● **Texto**:
┌──
FERNANDO VALVERDE, RAFAEL GUILLÉN, F. MORALES LOMAS, REMEDIOS SÁNCHEZ Y MARI LUZ ESCRIBANO PUEO
Pero también es
tiempo de espacios para un nihilismo de ciudad muerta, de ciudad donde pocas
veces sucede algo, de ciudad de tardes intrascendentes y soledades ciertas. Es
un tiempo el construido en su memoria, un tiempo creado desde el sonido (“con
sonidos de pozos”), pero también con el dolor (“y el llanto de las piedras”),
un dolor que pudo crear un tiempo y una memoria colectiva, como sucedía en
algunos de los poemas de Francisca Aguirre con la que observo muchas
complicidades, acaso fortuitas.
En este primer
apartado surge la ciudad con su fuerza convincente y también la huerta, esa
huerta de San Vicente donde Federico está “ausente como un muerto” y con el que
trata de vitalizar los espacios de la memoria y rastrear esa vieja imagen de
los sentimientos. Los sentimientos acaso de esos niños de ojos dormidos, de
esos niños que van y vienen por los jardines juanramonianos o machadianos con
los que se concita un clasicismo consentido: “Los jardines respiran añoranza,/
los árboles tristeza,/ y no encuentro ese viento transeúnte/ que llaman
ábrego”. Una ciudad en medio de un jardín que va creciendo en los poemas con la
melancolía de una luz otoñal y a media tarde.
└──
● **Contenido de datos**:
┌──
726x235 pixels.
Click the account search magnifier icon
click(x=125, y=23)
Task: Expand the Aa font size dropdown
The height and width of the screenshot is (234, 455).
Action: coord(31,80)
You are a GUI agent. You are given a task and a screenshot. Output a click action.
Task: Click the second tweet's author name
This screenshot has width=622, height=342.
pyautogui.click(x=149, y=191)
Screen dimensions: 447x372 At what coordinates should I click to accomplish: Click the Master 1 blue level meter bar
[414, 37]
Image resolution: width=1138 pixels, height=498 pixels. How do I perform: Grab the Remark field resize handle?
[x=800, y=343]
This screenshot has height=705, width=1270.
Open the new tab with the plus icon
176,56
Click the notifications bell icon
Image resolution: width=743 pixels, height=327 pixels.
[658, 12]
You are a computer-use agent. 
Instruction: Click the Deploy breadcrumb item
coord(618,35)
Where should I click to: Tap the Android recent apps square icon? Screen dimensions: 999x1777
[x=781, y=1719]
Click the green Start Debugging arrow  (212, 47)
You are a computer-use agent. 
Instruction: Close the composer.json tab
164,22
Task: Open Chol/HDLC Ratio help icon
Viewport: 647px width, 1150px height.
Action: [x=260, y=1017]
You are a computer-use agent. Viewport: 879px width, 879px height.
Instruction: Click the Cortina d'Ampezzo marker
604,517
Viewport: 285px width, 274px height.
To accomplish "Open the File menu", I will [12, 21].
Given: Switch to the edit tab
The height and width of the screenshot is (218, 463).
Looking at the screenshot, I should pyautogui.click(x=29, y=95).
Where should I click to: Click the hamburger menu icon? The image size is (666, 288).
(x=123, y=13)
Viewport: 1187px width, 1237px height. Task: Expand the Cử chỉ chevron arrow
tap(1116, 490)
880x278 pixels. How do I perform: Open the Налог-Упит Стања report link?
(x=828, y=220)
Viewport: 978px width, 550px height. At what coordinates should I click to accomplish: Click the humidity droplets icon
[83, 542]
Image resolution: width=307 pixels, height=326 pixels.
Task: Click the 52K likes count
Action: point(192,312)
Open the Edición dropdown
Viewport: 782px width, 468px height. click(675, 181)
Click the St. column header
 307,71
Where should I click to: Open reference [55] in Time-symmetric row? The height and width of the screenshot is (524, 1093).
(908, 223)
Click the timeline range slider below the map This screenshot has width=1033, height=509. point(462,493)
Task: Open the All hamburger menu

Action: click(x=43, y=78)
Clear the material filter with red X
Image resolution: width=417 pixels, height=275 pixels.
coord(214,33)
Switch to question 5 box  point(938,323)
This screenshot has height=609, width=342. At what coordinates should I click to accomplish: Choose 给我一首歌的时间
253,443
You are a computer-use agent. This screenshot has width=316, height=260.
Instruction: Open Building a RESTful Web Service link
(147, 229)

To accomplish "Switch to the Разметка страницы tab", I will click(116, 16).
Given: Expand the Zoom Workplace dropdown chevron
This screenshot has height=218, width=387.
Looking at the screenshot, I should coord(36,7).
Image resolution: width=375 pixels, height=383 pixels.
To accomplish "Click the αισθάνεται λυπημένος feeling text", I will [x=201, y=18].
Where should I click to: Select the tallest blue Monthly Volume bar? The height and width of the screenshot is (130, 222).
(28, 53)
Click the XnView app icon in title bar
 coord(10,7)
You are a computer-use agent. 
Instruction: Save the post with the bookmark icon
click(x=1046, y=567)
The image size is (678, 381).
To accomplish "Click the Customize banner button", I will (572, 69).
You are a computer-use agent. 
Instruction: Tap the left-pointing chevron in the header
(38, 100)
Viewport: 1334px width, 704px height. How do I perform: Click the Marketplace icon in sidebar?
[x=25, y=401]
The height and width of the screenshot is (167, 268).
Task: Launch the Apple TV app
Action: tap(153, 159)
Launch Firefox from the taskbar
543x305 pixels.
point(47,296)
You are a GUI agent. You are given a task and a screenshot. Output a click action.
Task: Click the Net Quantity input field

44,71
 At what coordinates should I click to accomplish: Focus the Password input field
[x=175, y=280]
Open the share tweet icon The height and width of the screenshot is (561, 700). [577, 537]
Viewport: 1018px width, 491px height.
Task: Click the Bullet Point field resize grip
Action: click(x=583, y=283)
└──
● **Tarea pedida**: Devuelve sin cambios el fragmento del texto que empieza en las palabras "En este primer" y termina después de "a media tarde.". Los ítems no tienen nada que ver con el texto.

● **Respuesta**:
En este primer
apartado surge la ciudad con su fuerza convincente y también la huerta, esa
huerta de San Vicente donde Federico está “ausente como un muerto” y con el que
trata de vitalizar los espacios de la memoria y rastrear esa vieja imagen de
los sentimientos. Los sentimientos acaso de esos niños de ojos dormidos, de
esos niños que van y vienen por los jardines juanramonianos o machadianos con
los que se concita un clasicismo consentido: “Los jardines respiran añoranza,/
los árboles tristeza,/ y no encuentro ese viento transeúnte/ que llaman
ábrego”. Una ciudad en medio de un jardín que va creciendo en los poemas con la
melancolía de una luz otoñal y a media tarde.